Stored data entries
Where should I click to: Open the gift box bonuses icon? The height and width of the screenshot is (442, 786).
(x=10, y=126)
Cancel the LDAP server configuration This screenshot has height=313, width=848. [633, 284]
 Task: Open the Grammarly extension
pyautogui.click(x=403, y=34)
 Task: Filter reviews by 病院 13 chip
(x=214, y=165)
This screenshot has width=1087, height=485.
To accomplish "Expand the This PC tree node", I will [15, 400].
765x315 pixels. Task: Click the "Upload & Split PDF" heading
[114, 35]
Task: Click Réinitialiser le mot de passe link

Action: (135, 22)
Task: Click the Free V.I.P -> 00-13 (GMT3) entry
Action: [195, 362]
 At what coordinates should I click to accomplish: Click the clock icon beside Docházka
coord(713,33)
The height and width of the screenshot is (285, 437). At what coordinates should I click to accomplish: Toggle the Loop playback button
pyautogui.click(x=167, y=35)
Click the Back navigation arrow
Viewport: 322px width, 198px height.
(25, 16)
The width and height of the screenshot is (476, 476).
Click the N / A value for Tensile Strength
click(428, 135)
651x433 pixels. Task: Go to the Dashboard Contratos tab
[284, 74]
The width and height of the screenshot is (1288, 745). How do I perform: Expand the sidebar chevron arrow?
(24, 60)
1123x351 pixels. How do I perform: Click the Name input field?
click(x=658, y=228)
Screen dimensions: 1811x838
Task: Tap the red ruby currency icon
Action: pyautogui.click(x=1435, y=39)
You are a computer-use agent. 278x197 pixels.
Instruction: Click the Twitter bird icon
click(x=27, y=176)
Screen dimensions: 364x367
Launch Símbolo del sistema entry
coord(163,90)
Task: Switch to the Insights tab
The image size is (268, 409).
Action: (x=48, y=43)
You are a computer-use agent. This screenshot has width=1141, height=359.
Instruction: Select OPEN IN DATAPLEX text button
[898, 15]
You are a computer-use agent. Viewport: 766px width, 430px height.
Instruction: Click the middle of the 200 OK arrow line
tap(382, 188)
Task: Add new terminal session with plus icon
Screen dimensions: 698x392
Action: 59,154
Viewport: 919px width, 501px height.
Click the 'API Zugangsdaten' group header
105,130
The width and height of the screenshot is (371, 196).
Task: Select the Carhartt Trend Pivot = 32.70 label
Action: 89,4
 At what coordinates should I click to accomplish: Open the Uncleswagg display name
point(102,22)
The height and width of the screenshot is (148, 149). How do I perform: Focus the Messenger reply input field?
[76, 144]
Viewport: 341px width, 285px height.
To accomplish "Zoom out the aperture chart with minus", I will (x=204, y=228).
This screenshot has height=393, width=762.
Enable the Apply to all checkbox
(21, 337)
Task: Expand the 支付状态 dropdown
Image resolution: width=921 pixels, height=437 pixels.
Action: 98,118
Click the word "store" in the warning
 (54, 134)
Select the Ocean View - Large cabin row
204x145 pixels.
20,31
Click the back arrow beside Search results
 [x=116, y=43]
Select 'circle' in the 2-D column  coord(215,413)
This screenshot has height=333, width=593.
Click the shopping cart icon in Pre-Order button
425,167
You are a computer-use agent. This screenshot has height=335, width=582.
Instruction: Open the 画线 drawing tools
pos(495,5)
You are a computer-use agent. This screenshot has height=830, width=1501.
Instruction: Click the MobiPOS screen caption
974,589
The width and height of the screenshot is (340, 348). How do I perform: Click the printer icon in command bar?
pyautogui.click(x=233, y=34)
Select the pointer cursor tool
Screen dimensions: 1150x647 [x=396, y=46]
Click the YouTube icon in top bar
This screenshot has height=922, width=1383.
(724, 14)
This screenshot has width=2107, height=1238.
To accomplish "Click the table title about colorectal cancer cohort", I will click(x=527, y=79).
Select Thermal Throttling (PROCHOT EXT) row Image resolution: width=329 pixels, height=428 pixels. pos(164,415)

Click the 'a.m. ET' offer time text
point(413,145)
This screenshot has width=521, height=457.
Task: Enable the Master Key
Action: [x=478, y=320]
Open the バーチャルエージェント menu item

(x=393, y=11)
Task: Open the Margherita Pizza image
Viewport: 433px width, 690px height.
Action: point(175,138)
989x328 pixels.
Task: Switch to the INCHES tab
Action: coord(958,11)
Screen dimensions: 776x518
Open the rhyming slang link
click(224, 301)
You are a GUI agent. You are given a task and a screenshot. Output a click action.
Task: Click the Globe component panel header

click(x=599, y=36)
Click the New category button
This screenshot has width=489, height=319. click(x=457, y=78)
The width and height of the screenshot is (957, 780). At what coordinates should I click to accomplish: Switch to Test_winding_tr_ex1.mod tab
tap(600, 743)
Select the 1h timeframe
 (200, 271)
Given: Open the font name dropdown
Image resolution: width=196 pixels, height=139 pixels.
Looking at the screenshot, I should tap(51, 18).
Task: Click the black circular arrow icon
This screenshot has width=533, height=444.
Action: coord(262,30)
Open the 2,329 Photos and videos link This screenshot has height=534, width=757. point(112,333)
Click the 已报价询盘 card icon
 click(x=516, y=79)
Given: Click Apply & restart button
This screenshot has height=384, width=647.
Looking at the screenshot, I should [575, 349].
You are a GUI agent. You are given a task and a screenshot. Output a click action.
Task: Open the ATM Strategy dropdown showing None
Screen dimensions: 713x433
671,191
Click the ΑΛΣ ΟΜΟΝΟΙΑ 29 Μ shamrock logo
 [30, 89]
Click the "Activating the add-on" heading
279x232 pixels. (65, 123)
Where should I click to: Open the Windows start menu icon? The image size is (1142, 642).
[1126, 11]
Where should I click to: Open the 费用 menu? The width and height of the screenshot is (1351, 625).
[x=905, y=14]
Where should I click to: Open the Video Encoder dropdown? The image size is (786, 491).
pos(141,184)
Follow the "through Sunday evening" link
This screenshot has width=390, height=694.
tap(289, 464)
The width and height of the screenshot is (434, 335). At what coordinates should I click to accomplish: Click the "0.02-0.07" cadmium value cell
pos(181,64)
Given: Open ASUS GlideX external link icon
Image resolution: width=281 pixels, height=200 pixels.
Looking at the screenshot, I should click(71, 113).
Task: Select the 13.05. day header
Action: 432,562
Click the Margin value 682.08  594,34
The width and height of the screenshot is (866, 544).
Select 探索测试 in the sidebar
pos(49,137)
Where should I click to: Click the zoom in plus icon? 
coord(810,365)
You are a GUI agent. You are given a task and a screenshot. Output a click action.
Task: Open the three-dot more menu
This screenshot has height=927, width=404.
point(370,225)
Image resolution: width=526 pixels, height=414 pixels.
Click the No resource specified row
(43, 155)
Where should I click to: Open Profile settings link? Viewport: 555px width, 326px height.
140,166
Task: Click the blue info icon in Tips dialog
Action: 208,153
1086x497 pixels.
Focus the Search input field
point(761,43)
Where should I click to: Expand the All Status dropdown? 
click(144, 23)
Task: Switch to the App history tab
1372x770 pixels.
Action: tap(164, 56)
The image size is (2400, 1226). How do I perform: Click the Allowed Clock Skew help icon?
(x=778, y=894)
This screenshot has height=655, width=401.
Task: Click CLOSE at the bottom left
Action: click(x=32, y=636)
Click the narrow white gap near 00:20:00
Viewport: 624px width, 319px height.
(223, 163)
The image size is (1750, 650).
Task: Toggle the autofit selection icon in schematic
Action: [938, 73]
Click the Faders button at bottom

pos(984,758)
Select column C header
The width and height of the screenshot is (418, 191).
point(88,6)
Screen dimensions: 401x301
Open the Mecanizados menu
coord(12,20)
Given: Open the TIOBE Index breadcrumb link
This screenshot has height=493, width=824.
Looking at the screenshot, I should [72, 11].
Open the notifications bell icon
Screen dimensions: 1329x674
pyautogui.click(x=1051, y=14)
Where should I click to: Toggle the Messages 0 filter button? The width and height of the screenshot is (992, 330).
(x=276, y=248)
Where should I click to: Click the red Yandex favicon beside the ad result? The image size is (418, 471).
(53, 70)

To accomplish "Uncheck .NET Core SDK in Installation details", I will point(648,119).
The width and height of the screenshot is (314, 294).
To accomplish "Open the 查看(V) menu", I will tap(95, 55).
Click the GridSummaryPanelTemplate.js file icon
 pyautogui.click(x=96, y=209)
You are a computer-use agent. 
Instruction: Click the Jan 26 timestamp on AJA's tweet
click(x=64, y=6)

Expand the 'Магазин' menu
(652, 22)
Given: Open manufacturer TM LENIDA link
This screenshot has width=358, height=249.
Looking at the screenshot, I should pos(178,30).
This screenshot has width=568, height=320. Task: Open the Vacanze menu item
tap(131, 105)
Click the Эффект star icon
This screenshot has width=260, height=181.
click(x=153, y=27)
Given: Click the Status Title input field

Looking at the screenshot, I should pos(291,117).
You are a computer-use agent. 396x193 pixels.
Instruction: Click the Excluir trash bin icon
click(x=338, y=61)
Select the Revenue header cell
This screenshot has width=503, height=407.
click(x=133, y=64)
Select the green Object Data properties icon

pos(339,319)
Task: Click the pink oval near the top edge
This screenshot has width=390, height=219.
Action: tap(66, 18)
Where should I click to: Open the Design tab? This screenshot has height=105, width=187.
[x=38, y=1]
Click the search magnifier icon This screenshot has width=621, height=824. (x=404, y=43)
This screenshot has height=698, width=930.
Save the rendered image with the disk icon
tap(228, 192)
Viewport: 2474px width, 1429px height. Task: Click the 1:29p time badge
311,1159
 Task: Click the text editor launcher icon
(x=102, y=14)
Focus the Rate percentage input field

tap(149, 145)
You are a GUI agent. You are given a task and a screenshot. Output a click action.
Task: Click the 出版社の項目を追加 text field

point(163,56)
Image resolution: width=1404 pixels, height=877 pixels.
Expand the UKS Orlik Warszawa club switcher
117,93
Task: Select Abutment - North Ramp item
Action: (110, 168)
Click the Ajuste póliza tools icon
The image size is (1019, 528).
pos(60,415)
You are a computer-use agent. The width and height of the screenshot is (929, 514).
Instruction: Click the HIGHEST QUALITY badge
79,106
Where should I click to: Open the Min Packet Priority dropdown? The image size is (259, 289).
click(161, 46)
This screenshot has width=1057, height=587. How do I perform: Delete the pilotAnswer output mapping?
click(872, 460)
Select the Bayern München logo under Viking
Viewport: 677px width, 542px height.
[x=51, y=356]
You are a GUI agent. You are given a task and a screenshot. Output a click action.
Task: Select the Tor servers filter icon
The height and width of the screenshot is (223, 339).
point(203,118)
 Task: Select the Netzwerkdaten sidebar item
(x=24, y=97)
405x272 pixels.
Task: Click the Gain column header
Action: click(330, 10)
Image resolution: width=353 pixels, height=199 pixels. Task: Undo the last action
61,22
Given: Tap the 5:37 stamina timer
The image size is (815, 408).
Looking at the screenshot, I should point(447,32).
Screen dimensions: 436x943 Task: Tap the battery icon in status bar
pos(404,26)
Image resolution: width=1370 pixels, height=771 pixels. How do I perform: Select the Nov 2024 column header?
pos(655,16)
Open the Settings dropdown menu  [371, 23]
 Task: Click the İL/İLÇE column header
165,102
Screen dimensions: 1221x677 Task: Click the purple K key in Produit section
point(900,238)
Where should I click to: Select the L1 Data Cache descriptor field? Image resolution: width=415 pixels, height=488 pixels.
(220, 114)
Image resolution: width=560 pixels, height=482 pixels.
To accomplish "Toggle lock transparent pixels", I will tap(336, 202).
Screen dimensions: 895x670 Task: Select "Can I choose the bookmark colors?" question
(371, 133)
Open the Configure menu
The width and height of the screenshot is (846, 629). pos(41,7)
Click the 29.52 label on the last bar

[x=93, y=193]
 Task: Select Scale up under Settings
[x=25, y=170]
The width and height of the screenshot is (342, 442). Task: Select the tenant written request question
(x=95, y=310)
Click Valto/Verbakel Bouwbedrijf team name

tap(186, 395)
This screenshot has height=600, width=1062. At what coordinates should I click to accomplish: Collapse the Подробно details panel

> [WHAT IS EXPECTED]: Starting at the line that contains "Open the Configure menu", copy every line down to the last line of the records above, exactly as written.

> [SOLUTION TO THIS EXERCISE]:
Open the Configure menu
The width and height of the screenshot is (846, 629). pos(41,7)
Click the 29.52 label on the last bar

[x=93, y=193]
 Task: Select Scale up under Settings
[x=25, y=170]
The width and height of the screenshot is (342, 442). Task: Select the tenant written request question
(x=95, y=310)
Click Valto/Verbakel Bouwbedrijf team name

tap(186, 395)
This screenshot has height=600, width=1062. At what coordinates should I click to accomplish: Collapse the Подробно details panel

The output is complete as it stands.